Figure 2: Histopathology of the reticulated erythema (Hematoxylin-eosin).
Mesalazine (syn. 5-aminosalicylic acid) is known to inhibit mitogen-stimulated secretion of immunoglobulins A, G, and M by peripheral blood mononuclear cells in a dose-dependent manner [6] while budenoside reduces the number of eosinophils [7].
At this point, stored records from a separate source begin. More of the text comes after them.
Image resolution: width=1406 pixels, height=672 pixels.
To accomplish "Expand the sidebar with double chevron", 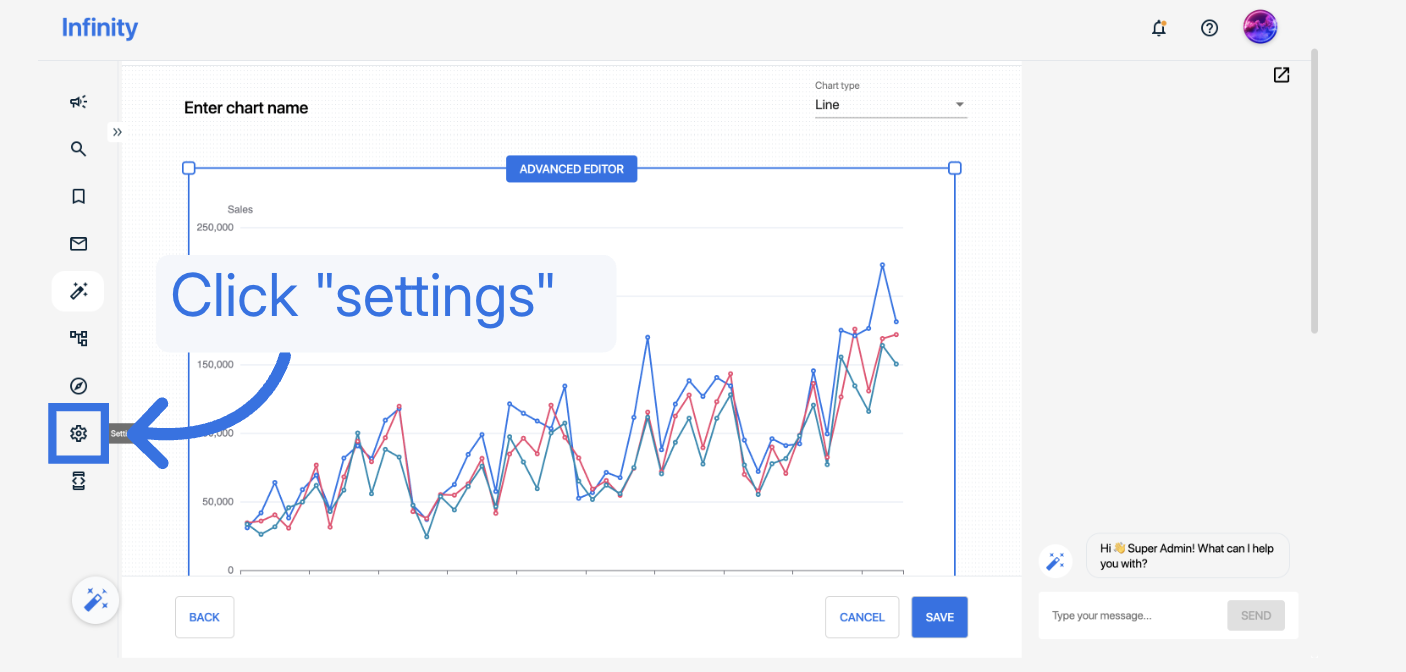I will [x=117, y=132].

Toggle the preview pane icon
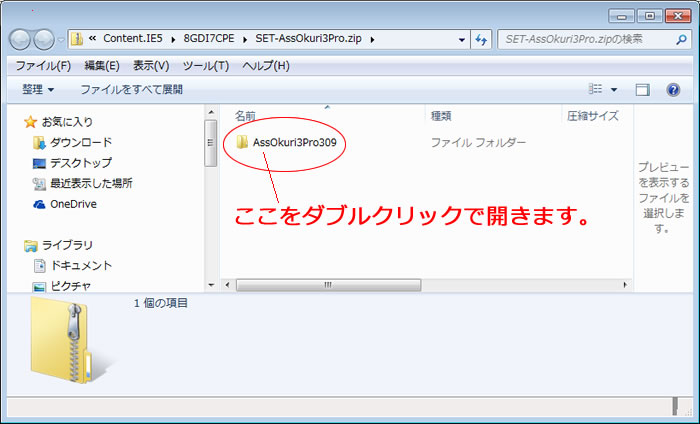[x=643, y=89]
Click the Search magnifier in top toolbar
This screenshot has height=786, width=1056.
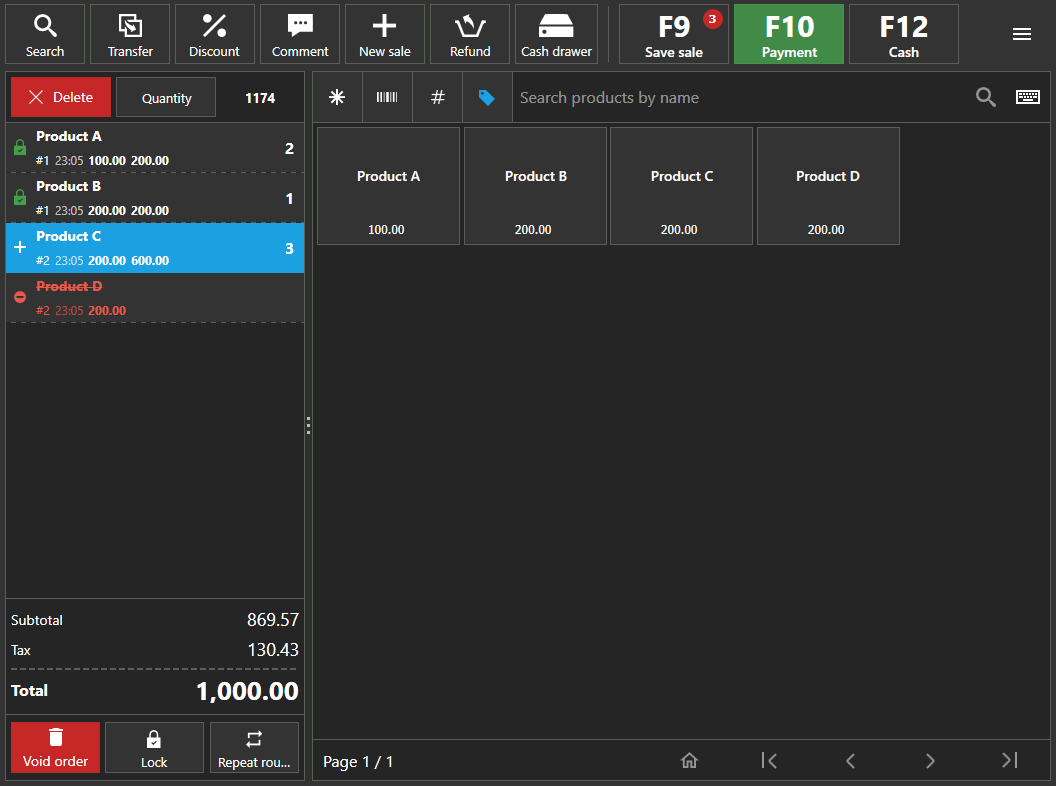coord(45,35)
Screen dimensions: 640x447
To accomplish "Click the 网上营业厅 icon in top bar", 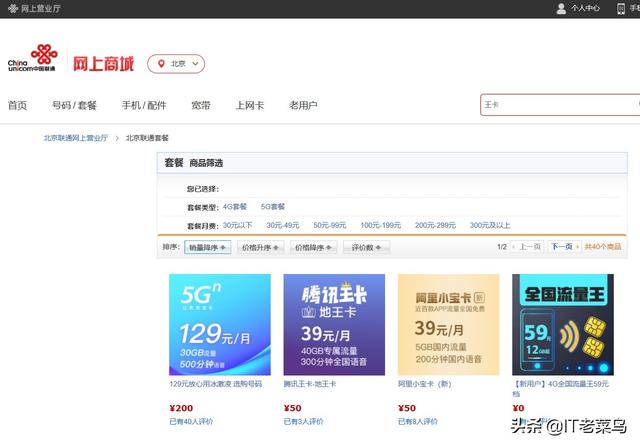I will [13, 8].
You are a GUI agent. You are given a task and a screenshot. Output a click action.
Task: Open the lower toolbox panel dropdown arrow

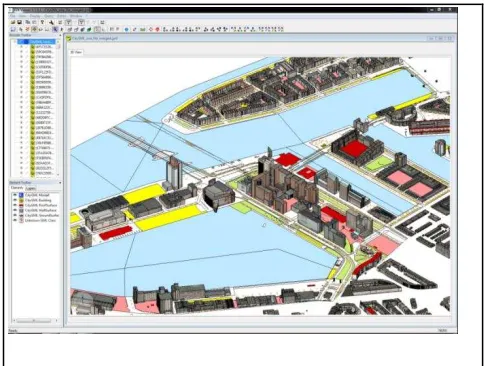point(60,183)
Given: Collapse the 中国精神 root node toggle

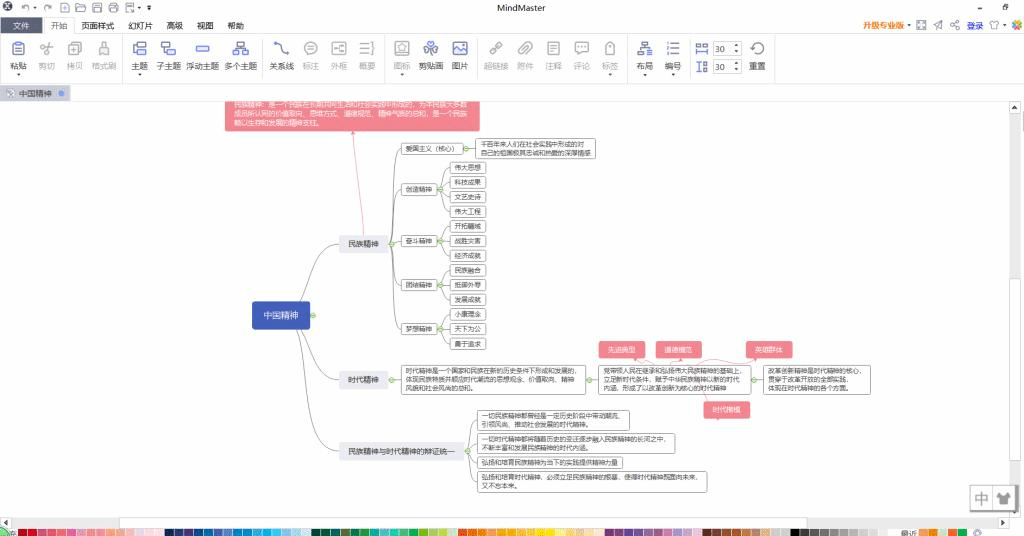Looking at the screenshot, I should click(313, 316).
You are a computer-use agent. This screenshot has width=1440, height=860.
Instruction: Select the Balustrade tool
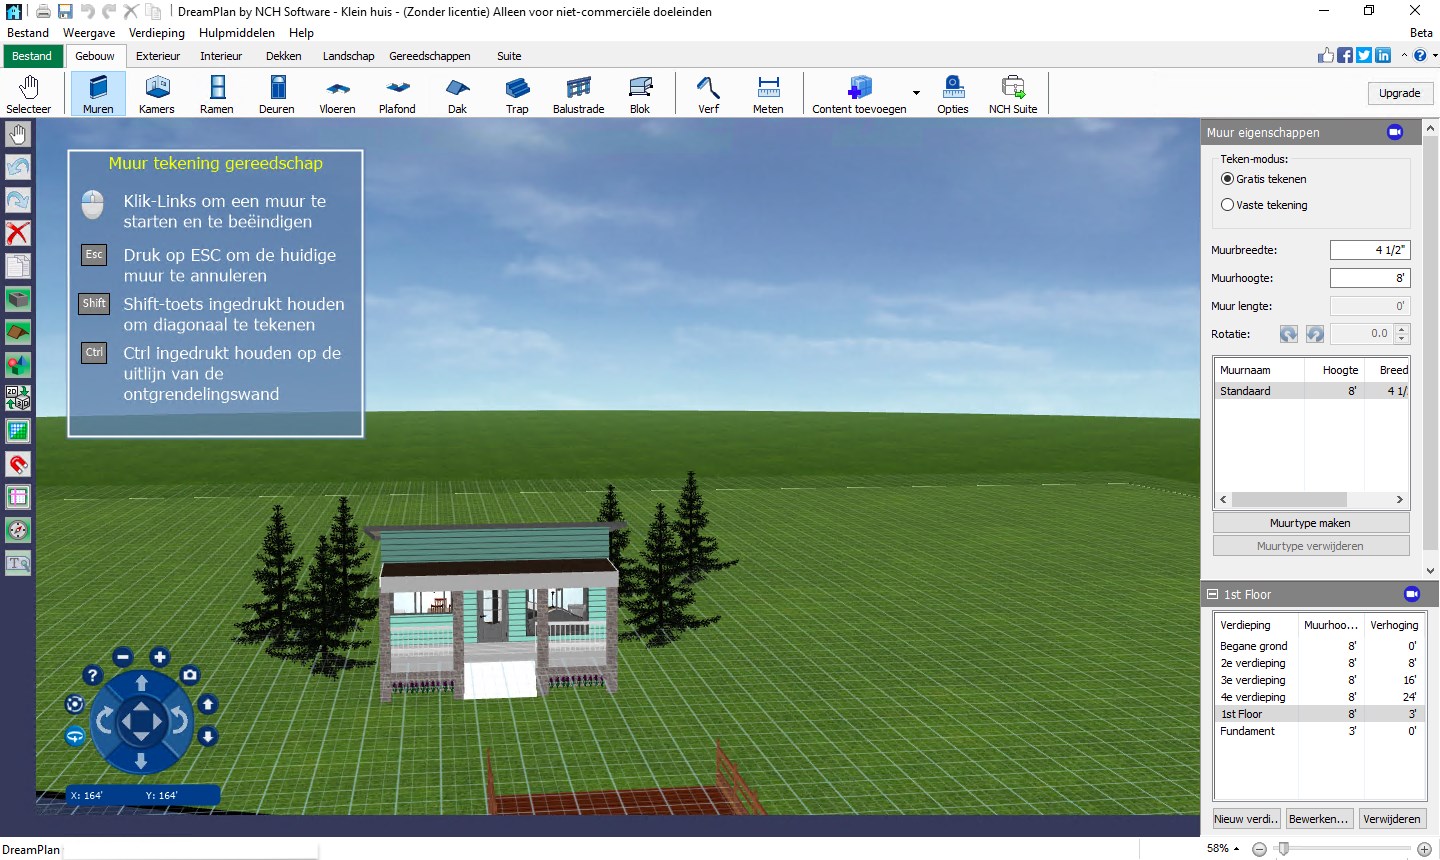[x=578, y=93]
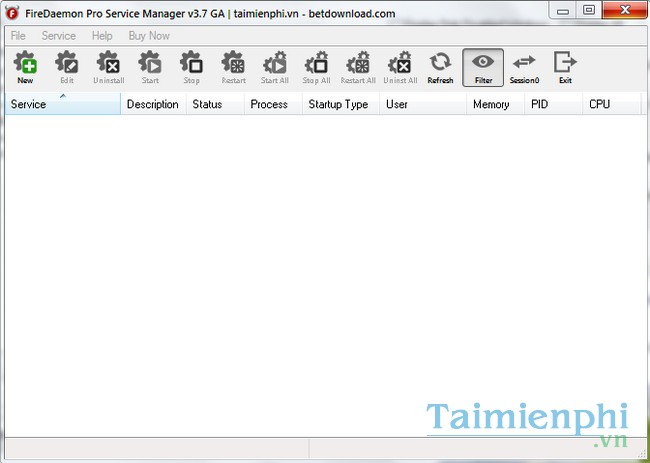Toggle the Filter eye button

483,67
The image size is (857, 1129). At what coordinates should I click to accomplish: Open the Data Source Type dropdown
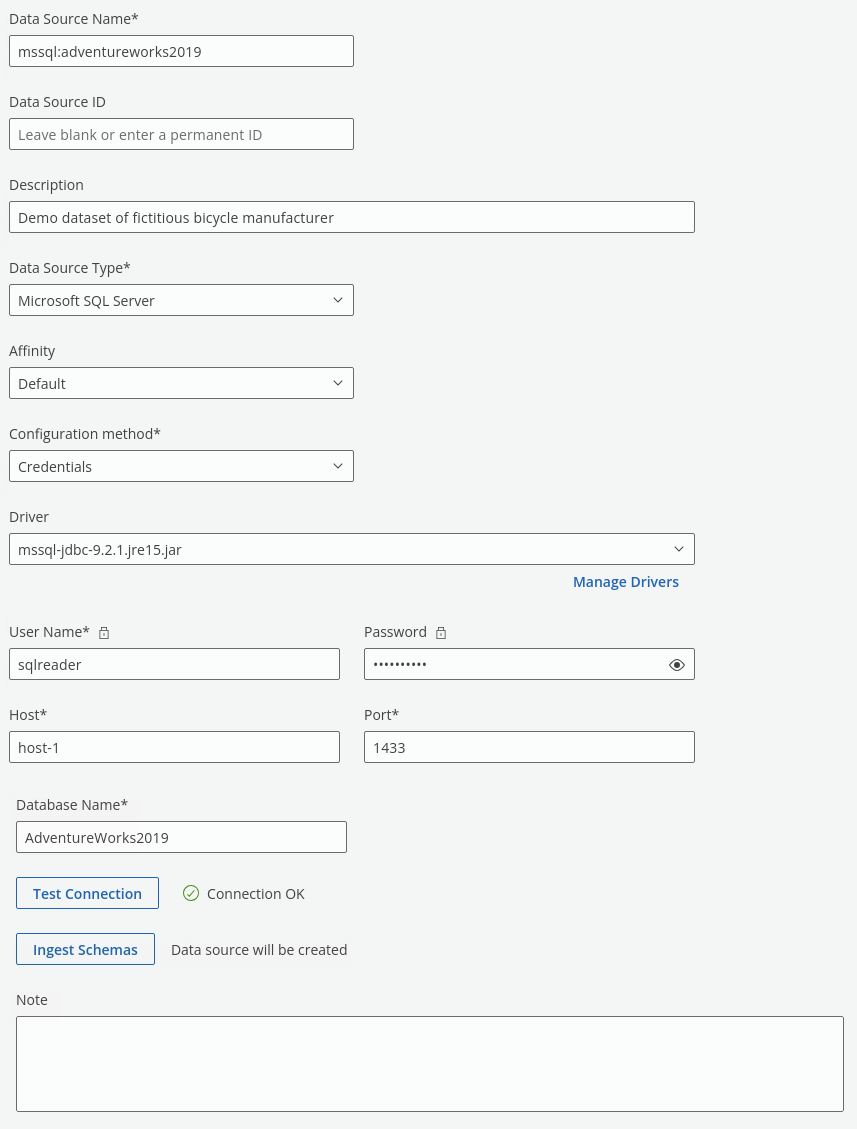(181, 300)
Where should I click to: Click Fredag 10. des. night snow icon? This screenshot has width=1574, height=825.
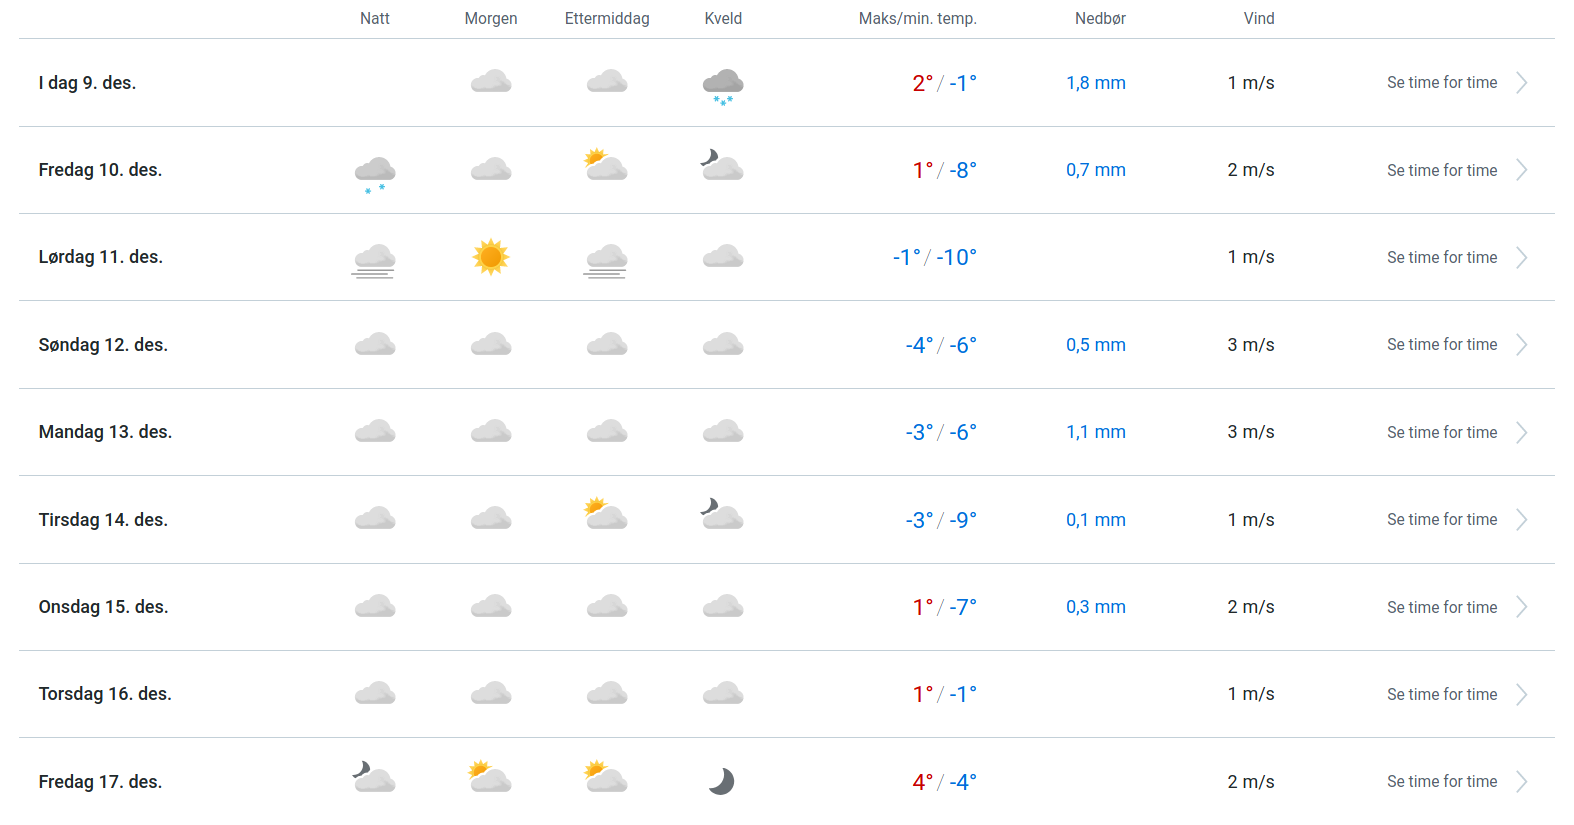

We observed an unusual reticulate erythema of the trunk in a patient with colitis ulcerosa treated by a combination of budenoside and mesalazine. The early stage of the disease and the effect of his medical drug therapy might both be responsible for the negative Borrelia antibody assay. The laboratory signs of inflammation taken together with medical history of a tick bite and histological findings suggested Borrelia-associated reticulate erythema. This is an atypical cutaneous manifestation of Borrelia infection. Other rare cutaneous manifestations include morphea, lichen sclerosus, cutaneous B-cell lymphoma, granuloma annulare, interstitial granulomatous dermatitis, cutaneous sarcoid-like reaction, necrobiosis lipoidica, and necrobiotic xanthogranuloma [8]. Multiple erythema migrans or erythema multiforme-like lesions have been occasionally observed and interpreted as a sign of hematological spread of spirochetes [9, 10]. We suggest the same in our patient.
In conclusion, we observed an unusual reticulated erythema of the trunk in early disseminated stage of borreliosis.